ChatGPT pode acelerar adoção da semana de quatro dias de trabalho, diz vencedor de Prémio Nobel

Os chatbots, como o ChatGPT da OpenAI e o Bard do Google, podem ser um dos principais impulsionadores da semana de quatro dias de trabalho, potenciando um aumento de produtividade em diversos setores de atividade.

André Manuel Mendes
Abril 6, 2023
16:57

Os chatbots, como o ChatGPT da OpenAI e o Bard do Google, podem ser um dos principais impulsionadores da semana de quatro dias de trabalho, potenciando um aumento de produtividade em diversos setores de atividade.
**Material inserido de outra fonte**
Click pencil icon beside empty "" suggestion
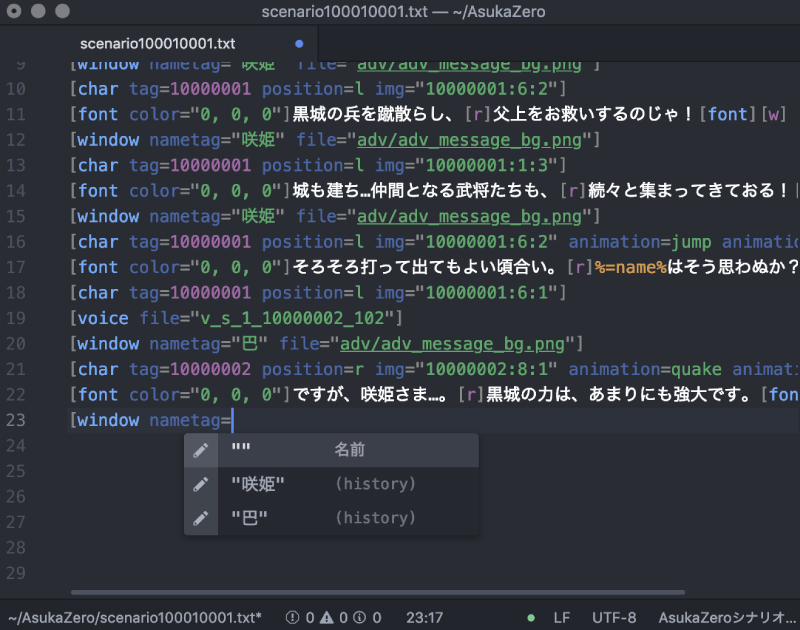Image resolution: width=800 pixels, height=630 pixels. (x=201, y=451)
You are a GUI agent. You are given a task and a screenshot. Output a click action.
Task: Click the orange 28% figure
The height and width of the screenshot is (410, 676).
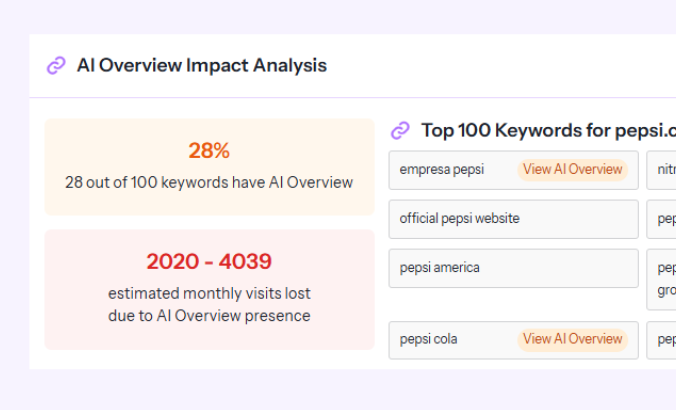(209, 151)
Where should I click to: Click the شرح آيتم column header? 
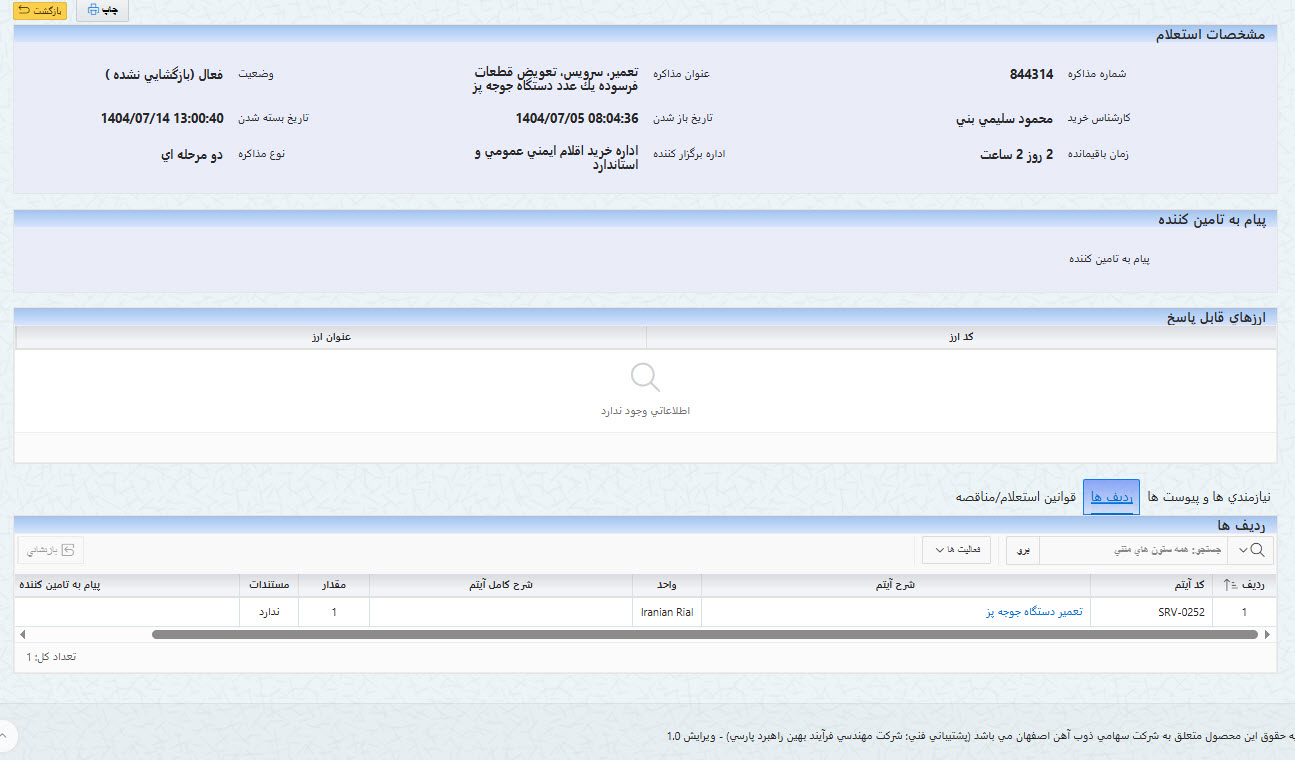(x=895, y=585)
Christopher Pissarides, professor da London School of Economics especializado no impacto da automação no trabalho e vencedor do Prémio Nobel de Ciências Económicas em 2010, disse que o mercado de trabalho pode adaptar-se com rapidez aos chatbots, uma visão que contradiz as recentes preocupações de que os rápidos avanços na tecnologia possam trazer perdas de empregos em massa.

“Estou muito otimista de que poderíamos aumentar a produtividade… Poderíamos aumentar o nosso bem-estar no trabalho e poderíamos ter mais tempo para lazer. Poderíamos mudar para uma semana de quatro dias facilmente”, disse Christopher Pissarides, de acordo com a ‘Bloomberg’.

O economista tinha já investigado o impacto da automação nos empregos, num trabalho que mereceu a premiação com um Nobel. Neste trabalho, Pissarides disse que a tecnologia poderia ter uma reviravolta maliciosa, podendo ser usada para vigilância ou invasão de privacidade. No entanto, se bem usada, pode fazer uma “grande diferença” na produtividade.

“Podem tirar muitas coisas chatas que fazemos no trabalho… e deixar apenas as coisas interessantes para os seres humanos”, disse ele.

Recorde-se que, recentemente, vários líderes do setor tecnológico assinaram uma carta aberta para se fazer uma paragem na pesquisa, investigação e desenvolvimento de sistemas de Inteligência Artificial.

No entanto, “vai demorar muito para ter um impacto real, e durante esse tempo as pessoas vão-se ajustar”, alerta Pissarides.